Writing Advice #12: Dialogue Part 5

By: Diane
on Wed December 09, 2009, 13:59:21

This was very helpful and interesting, though it seems to contradict a tip I read just today from Laurie Halse Anderson. Revision Tip #9
“Does your draft have dialog that goes on for pages? Feels like a screenplay more than a novel?
You (or more accurately) your characters need some action: Verbs, my friends. You are in need of verbs.
Step 1: Choose a dialog-heavy scene.
Step 2: Brainstorm abut what kinds of actions the characters might be doing while they are having this conversation.
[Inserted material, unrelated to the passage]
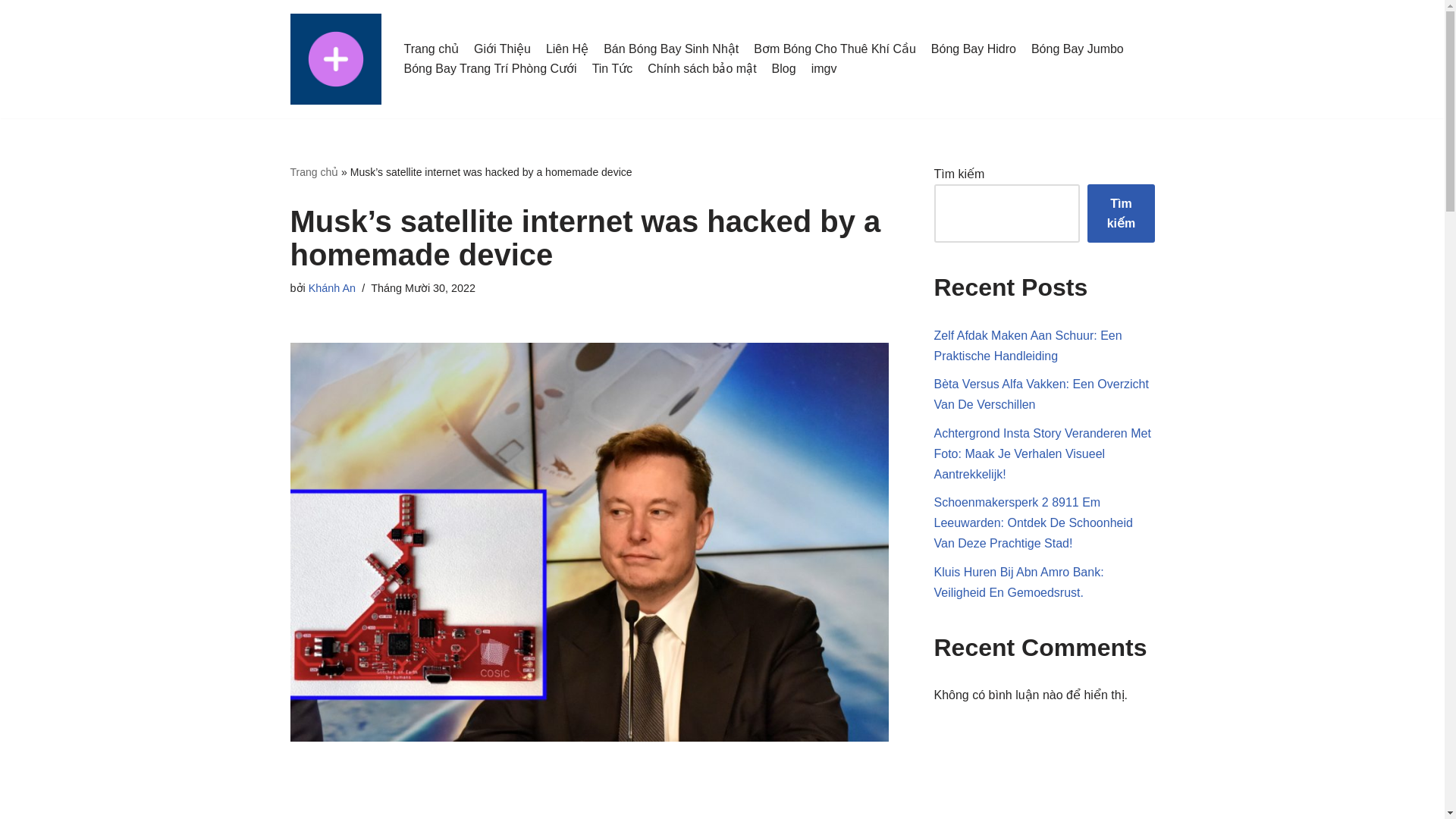
imgv (823, 68)
Bongbayoxi.com (334, 58)
Blog (783, 68)
Given the description of an element on the screen output the (x, y) to click on. 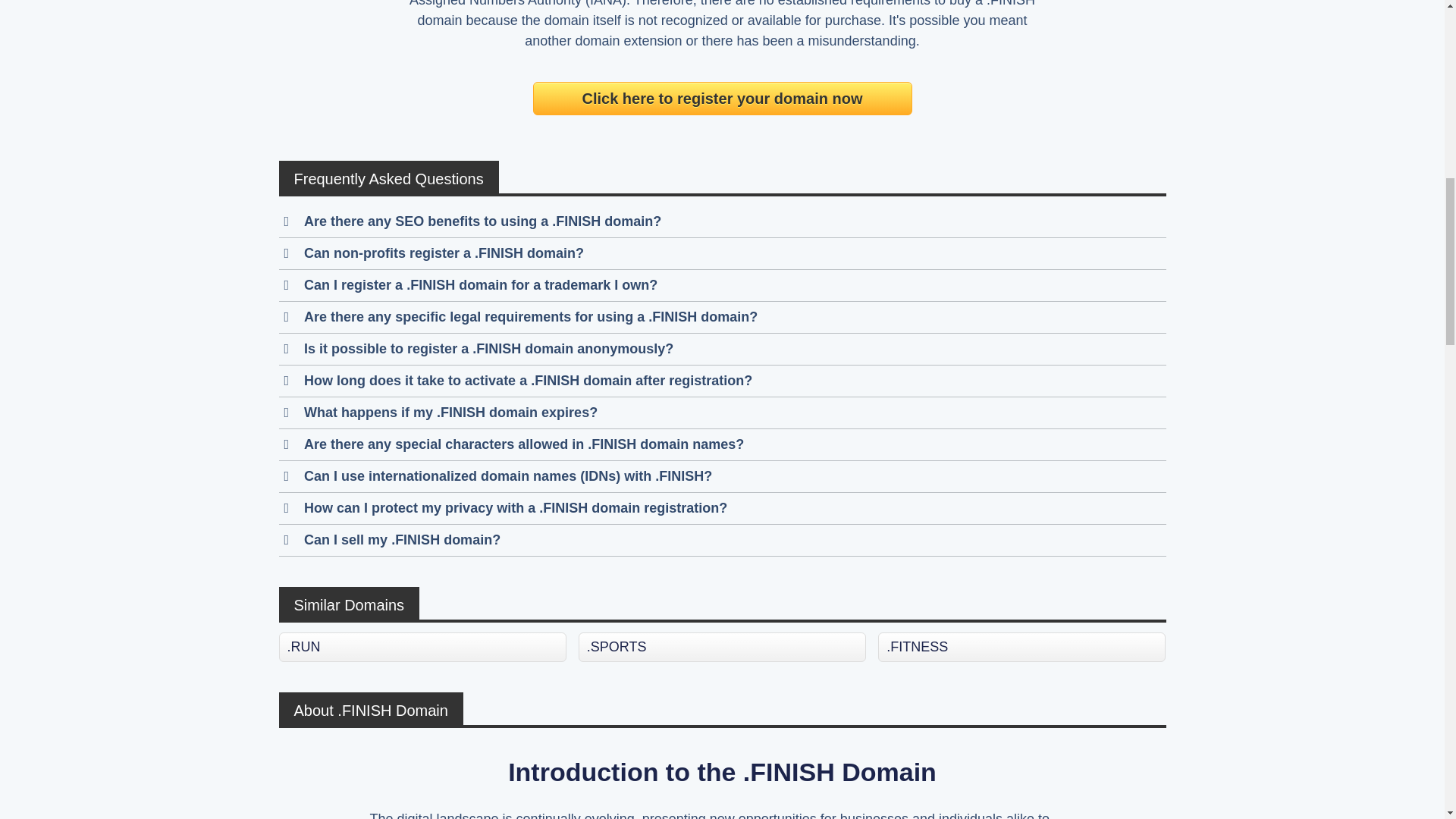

F. ex., mom and son arguing at the grocery store about if he can borrow the car Friday night. Potential actions: picking out groceries (be specific!), checking labels, returning groceries to shelf (possibility for character development! Does this character go to the trouble of returning item where it belongs or not?), smelling squeezing, poking. More character development: are items neatly stacked in cart, or thrown in?
Step 3: Insert actions into dialog.
Step 4: See where you can trim dialog by allowing characters’ actions to speak louder than their words.”
I”m sure that Laurie would agree that unnecessary actions do not add anything of value to the scene. Still, she seemed to be suggesting something almost the opposite of what you are suggesting. I think the take away tip for me is to make sure everything I write is important to the story, whether it’s dialog or action.

Re: Writing Advice #12: Dialogue Part 5

By: Barry
on Wed December 09, 2009, 14:13:26

What the hell does Laurie Halse Anderson know???
I kid, I kid! I love Laurie. 🙂
I think the key word here is “unnecessary.” You’ll notice that in the mock rewrite up above, I did leave a bit of blocking. Either extreme is going to be problematic.
Your takeaway is spot-on.

Great Post!

By: Theresa Milstein
on Wed December 16, 2009, 12:09:42

Your examples make it easy to see what works and what doesn’t. I think too many writers are afraid to rely on the dialogue. There’s a balance between dialogue, thought, and action, depending on scene and characters.
I appreciate your perspective on “said” and “asked”. If “said” is overused, I notice it when reading published books. There’s nothing wrong with using “answered” “shouted” or some other alternative once in a while. And I agree sometimes no tag is needed, as long as it’s clear who’s speaking.
I think Laurie Halse Anderson’s post on 12/10 clears up any confusion. As I wrote on her post, your perspectives complement, rather than contradict one another.